Ryan zamanı dondurdu ve Atom Kedi'nin penceresinden baktı.

Tanıdık siyah bir Lamborghini otoyolun aşağısında, ağaçların arasındaki yolda ilerliyordu. Pandamobil'den birkaç yüz metre ötede.

Daha da kötüsü, motosikletli iki kişi arabaya eşlik ediyordu. Sürücü zayıf, erkeksi bir figürdü ve tepeden tırnağa siyah bir zırh giymişti. Diğeri ise kırmızı deri ceket giymiş, kıpkırmızı saçları motorcu kaskından dışarı taşmış bir kadındı; elinde hafif makineli bir silah vardı.

Takip ettikleri yol, yaklaşık bir kilometre ilerideki bir kavşaktan tekrar otoyola çıkıyordu.

Zaman yeniden başlarken Ryan, "Kedicik, kemerini tak, ortalığı sallayacağız," diye uyardı. Kurye gaza bastı ve Pandamobil gittikçe daha hızlı hareket etti. Şansları yaver giderse azami hızlarına ulaşacak ve takipçilerini yol kavşağına kadar geçeceklerdi.

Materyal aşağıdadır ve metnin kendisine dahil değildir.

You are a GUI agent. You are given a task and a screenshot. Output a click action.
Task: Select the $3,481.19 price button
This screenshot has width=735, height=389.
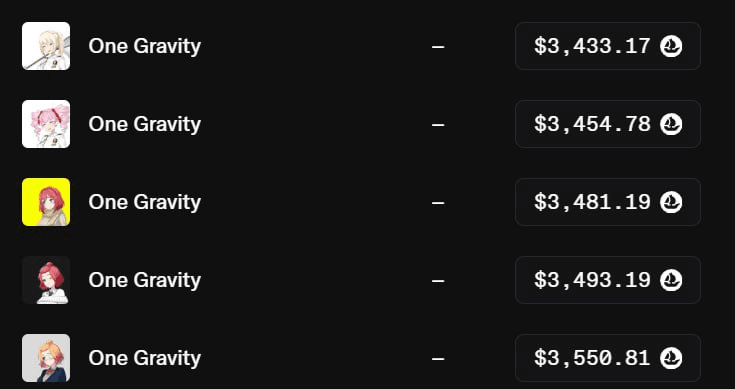point(608,202)
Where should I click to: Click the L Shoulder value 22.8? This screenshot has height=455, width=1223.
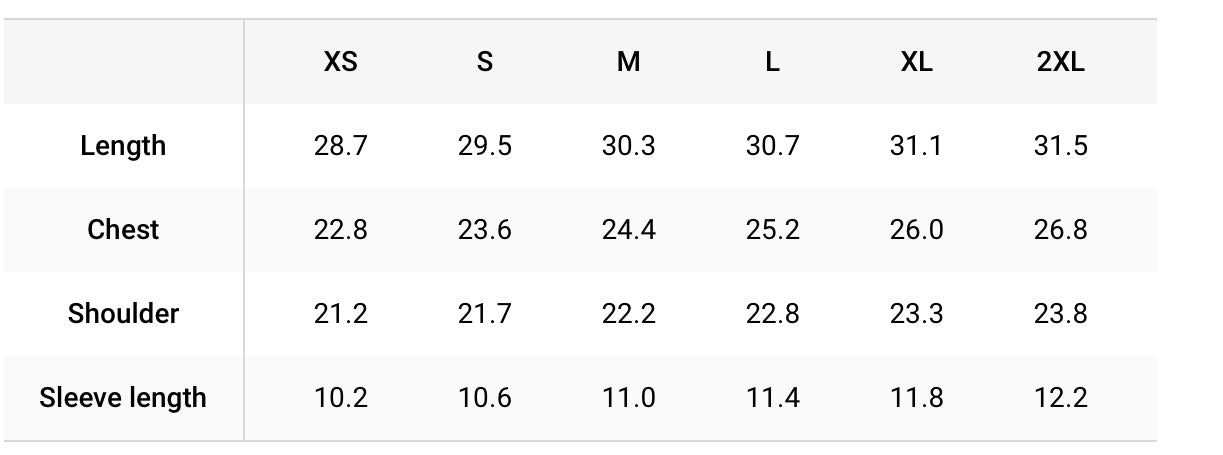point(772,314)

"Vampir ve Gece Terörü," dedi Felix hız göstergesine bakmadan önce, yüz yirmiye tırmanmış ve yükselmeye devam ediyordu. "Bu araba bir Lamborghini'den daha hızlı gidebilir mi?"

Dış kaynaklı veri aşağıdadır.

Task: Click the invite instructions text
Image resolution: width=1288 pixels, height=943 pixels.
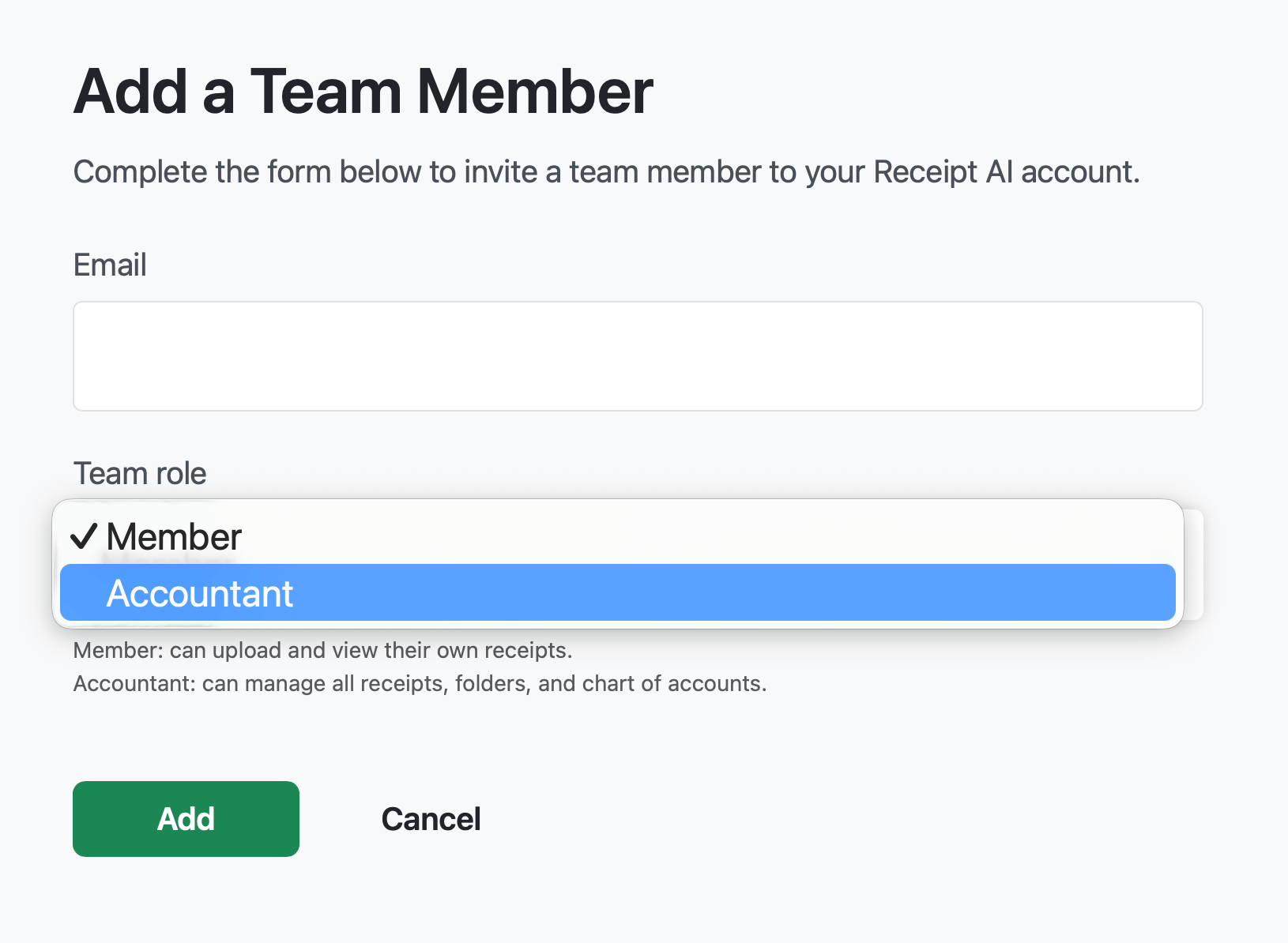Action: 607,171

"Kedicik, aptallık etme." Pluto, Pandamobile'den iki kat daha hızlı gidebilen bir Lamborghini Gallardo kullanıyordu. O Dynamis iğrençliği saatte en fazla yüz elli kilometre hıza ulaşabiliyordu. "Gece Terörü mü dediniz? Sanırım bu ismi daha önce duymuştum..."

"Katil Yedili'nin Mavi Genomu. Karanlıkta harekete geçmesi dışında gücünün ne işe yaradığını bilmiyorum."

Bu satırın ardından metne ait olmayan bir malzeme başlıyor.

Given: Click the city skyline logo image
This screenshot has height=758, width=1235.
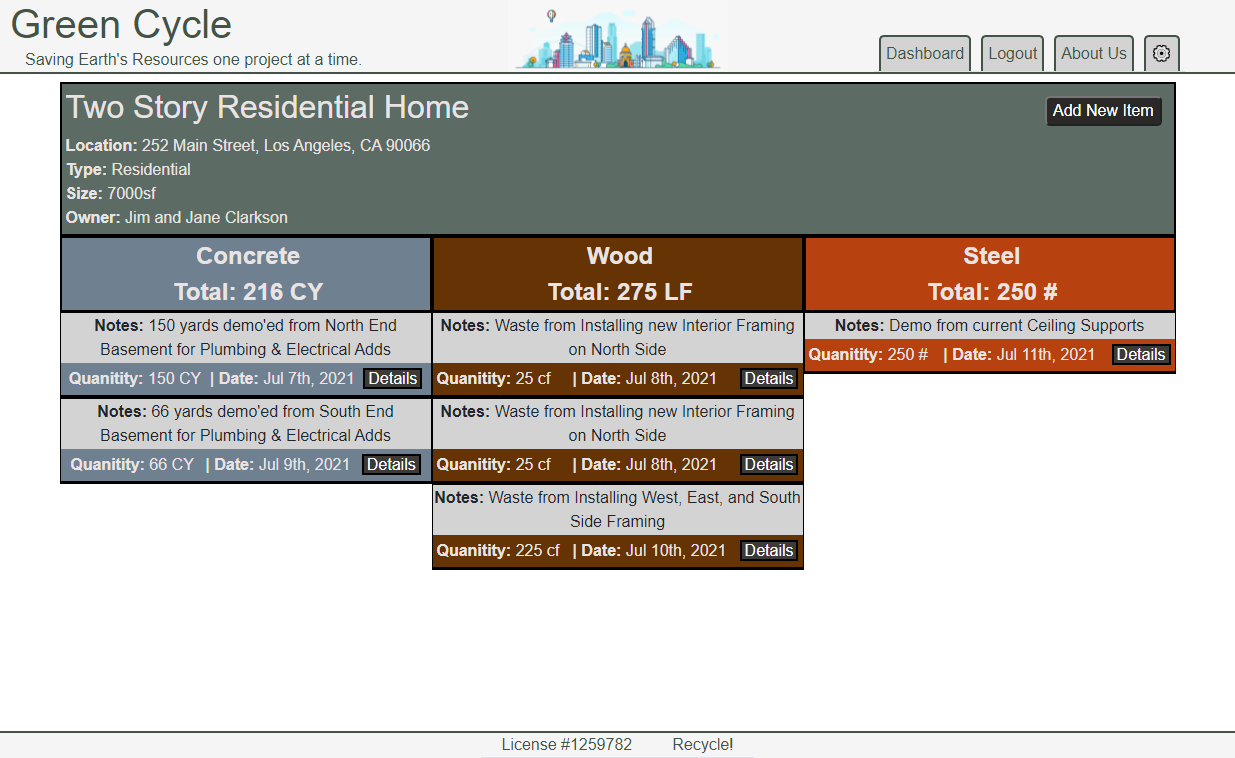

"Oh, yani gece boyunca mı?" Ryan Katil Yedili'den bazılarının yeteneklerine uygun isimler kullanmasından memnundu. "Peki ya Vampir? Seni emip kurutuyor mu?"

"Pek sayılmaz, feromonları kullanarak insanlara aptalca şeyler yaptırabiliyor, hatta dokunduğunda onları öldürebiliyor. Doğrudan temas yoluyla patlatamadığım tek Genomu göndereceklerini bilmeliydim." Atom Kedi pencereden baktı ve dişlerini sıktı. "Hızlanıyorlar. Onları fark ettiğimizi biliyorlar."

Neyse ki Pandamobil yol kavşağını önce geçmişti ve şimdi maksimum hızına ulaşmıştı. Ancak Ryan dikiz aynasına baktığında siyah Lamborghini ve eskortunun onları takip ettiğini fark etti.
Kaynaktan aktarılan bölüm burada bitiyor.